J’ai fait lire votre chronique à ma fille. Bien qu’elle juge la situation bien moins pire que celle que vous décrivez à Regina Assumpta, elle n’en partage pas moins les conclusions: dénigrement du Québec, de sa culture, et de sa langue française, imposition de l’anglais, mépris et mise à l’écart des francophones. 

Je peux témoigner que la direction de l’établissement est extrêmement préoccupée par ce phénomène.Elle essaie tant bien que mal de faire appliquer le règlement voulant l’usage du français dans les corridors, mais sans grand succès. Elle avoue candidement que les directions d’école dans le même secteur ont tout simplement abandonné le combat. Avouez qu’il y a quelque chose d’extrêmement révoltant de devoir se battre pour vivre en français dans une institution francophone.

Nous récoltons donc les fruits amers de la défaite référendaire, du règne sans partage des fédéralistes, de la trahison de la gauche, de l’auto-dénigrement de la droite, des politiques migratoires désastreuses et de la fausse sécurité de la loi 101. Ça vous le savez mieux que moi. Mais le constat le plus dur, c’est notre mise en minorité: il faudra désormais réfléchir en tant que groupe ethnique. Il faudra se regrouper et en défendre les membres contre ce qui l’on portera des attaques racistes et xénophobes de plus en plus décomplexées. Derrière ses jeunes filles, il y a des parents. Et il y a aussi des communautés qui semblent venir ici pour régner sans partage et prendre le visage du conquérant.
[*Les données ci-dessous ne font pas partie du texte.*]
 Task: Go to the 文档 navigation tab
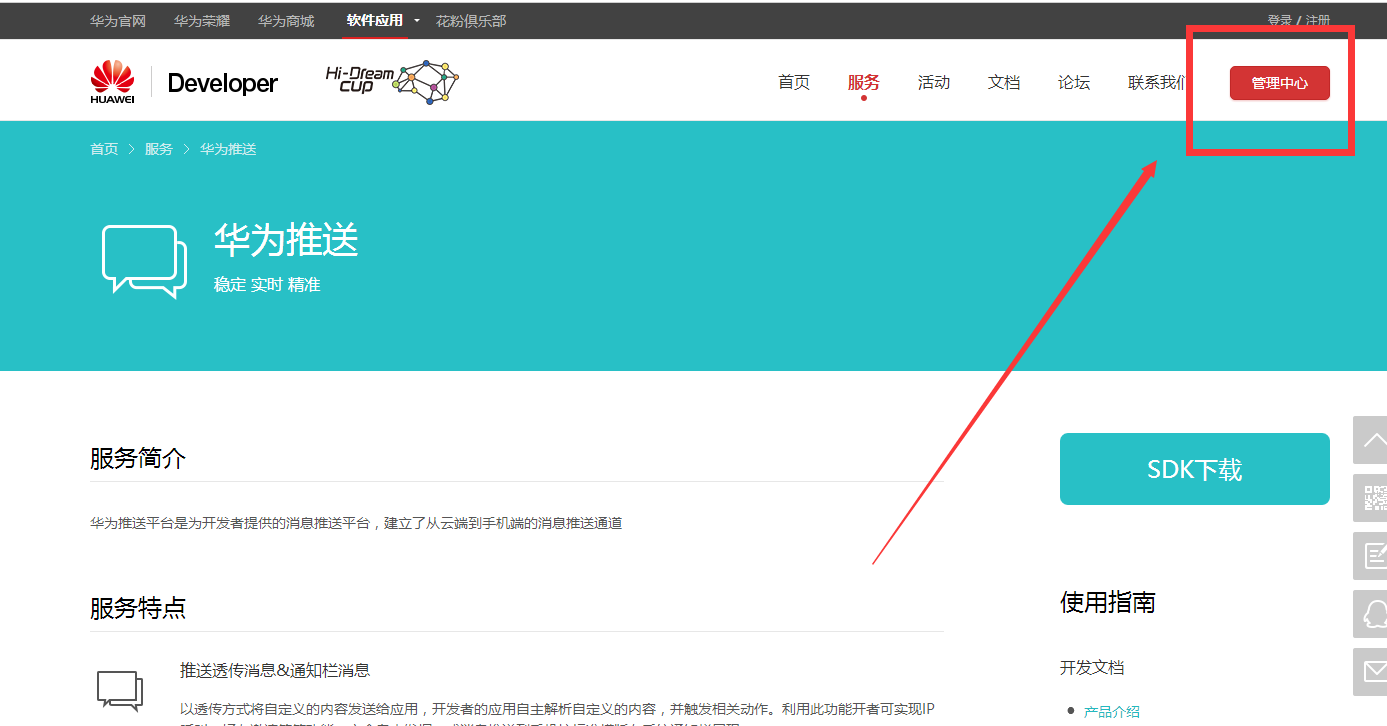(x=1003, y=83)
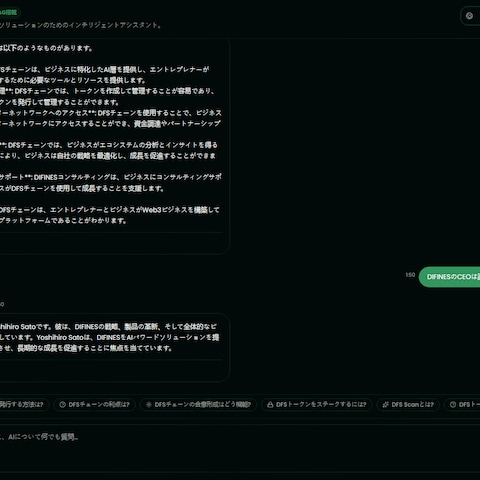Choose the "DFSトークンをステークするには?" suggestion

tap(316, 404)
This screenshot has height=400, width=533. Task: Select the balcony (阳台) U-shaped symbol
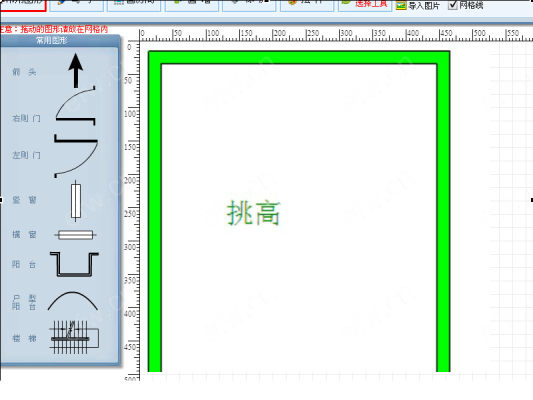(x=74, y=264)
L’important est d’abord de libérer la parole ce que vous avez fait. De sortir sa tête du sable et de bien voir ce qui nous arrive. Puis de relever la tête et de commencer à répondre. Nous sortirons bien un jour de notre torpeur référendaire. Nous le savons, nous nous ferons traiter de racistes à gauche. Qu’à cela ne tienne. On rira de nous à droite. Qu’à cela ne tienne.

Car je ne laisserai personne traiter ma fille de pute ou de traînée. Je n’ai pas l’intention de rester muet devant les insultes sur mon histoire, ma langue ou ma culture, celles-là, on les a trop entendues. Et surtout, je ne laisserai personne cracher sur mon nom.».
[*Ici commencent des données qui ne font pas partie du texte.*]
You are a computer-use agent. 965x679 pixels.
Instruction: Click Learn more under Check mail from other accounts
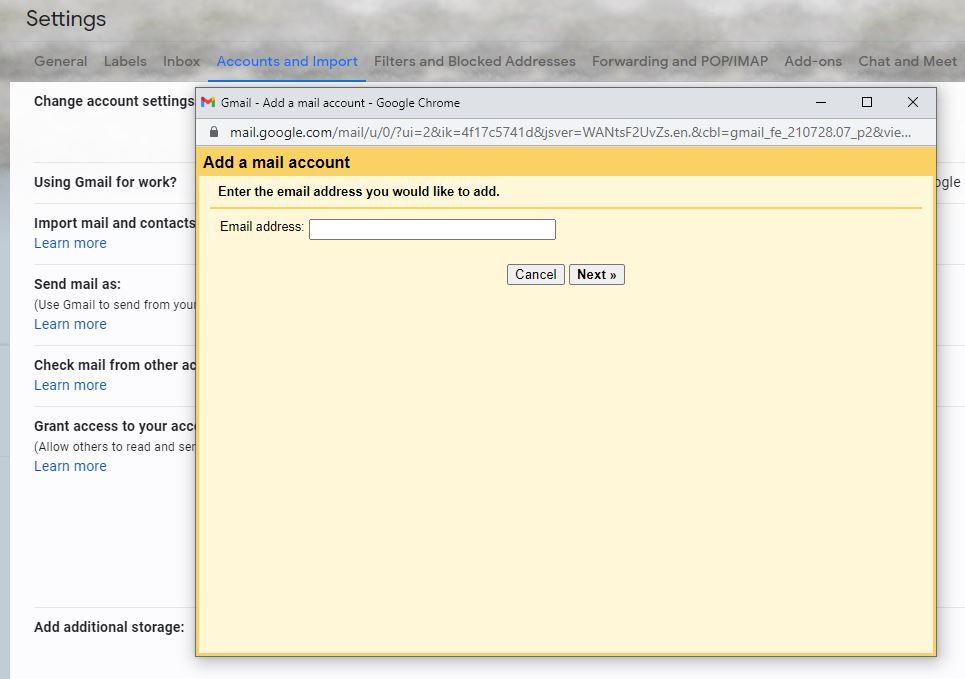70,385
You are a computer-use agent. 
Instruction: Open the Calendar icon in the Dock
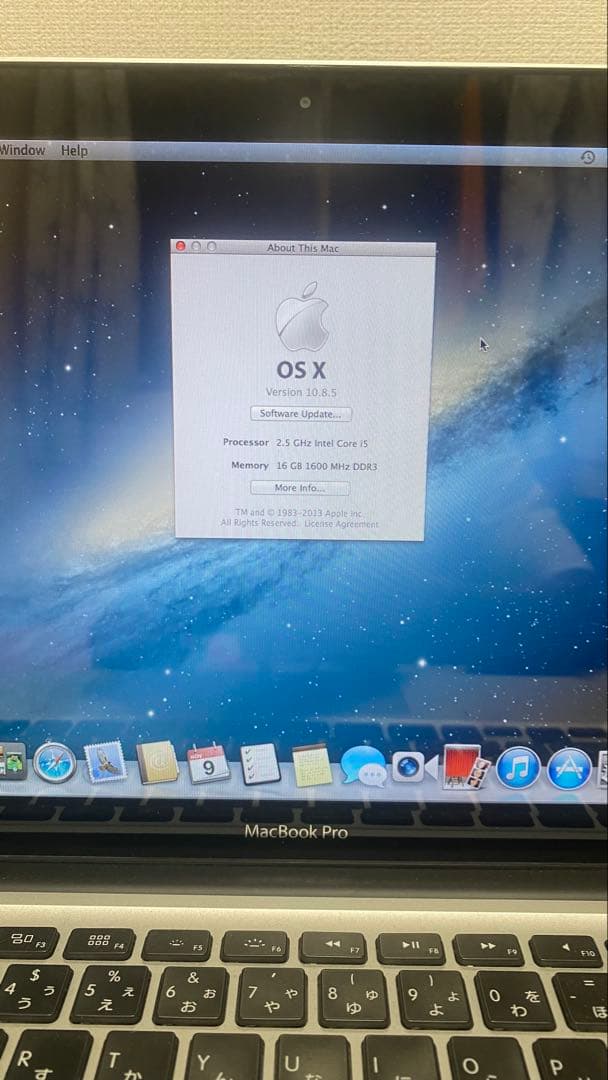pos(209,765)
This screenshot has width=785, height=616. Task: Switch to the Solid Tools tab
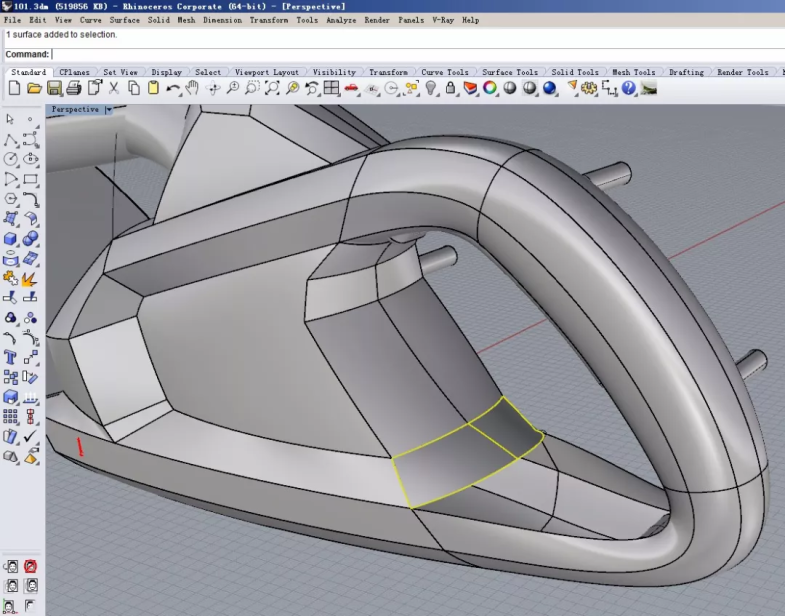575,72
Au Collège Saint-Louis, d’un témoin
« L’activité débute et tout le monde parlait anglais. Le prof rappelait aux élèves, de parler français. Les élèves parlaient quelques minutes en français, puis ça recommençait à parler en anglais. Le prof faisait alors un autre rappel: « On parle français, les amis. »

Le dédain pour le français était palpable. On sentait que l’anglais était la langue de choix, celle utilisée pour maintenir son statut social auprès des autres. Je comprenais que les élèves avaient l’impression qu’on leur forçait le français dans la gorge, qu’ils subissaient notre langue plutôt qu’ils la parlaient.
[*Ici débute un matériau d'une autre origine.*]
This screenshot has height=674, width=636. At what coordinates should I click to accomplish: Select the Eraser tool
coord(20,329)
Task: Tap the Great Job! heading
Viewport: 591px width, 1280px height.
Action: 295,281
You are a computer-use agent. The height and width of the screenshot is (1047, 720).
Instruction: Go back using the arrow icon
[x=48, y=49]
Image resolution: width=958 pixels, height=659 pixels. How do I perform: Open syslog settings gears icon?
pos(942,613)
Le français semble pour eux un habit qu’il faut porter pour plaire aux adultes et non un costume d’Adam qu’on porte en tout temps. Ça me mettait profondément mal à l’aise et mon coeur criait Adieu, Québec. Des scènes comme celles que vous avez mentionnées dans votre chronique, j’en vois partout moi aussi. 

À l’école Saint-Luc, où ça ne date pas d’hier
« Le phénomène que vous décrivez dans votre article n’est pas nouveau. J’ai vécu exactement la même chose à la fin des années 1980 lorsque j’étais inscrit à l’École secondaire Saint-Luc, une école publique à Montréal alors reconnue pour être particulièrement multiethnique. Les francophones (dont votre humble serviteur) y étaient minoritaires. L’anglais était si présent dans les corridors, la cour d’école et même des classes que j’avais organisé une sorte de mouvement pour promouvoir la langue… française.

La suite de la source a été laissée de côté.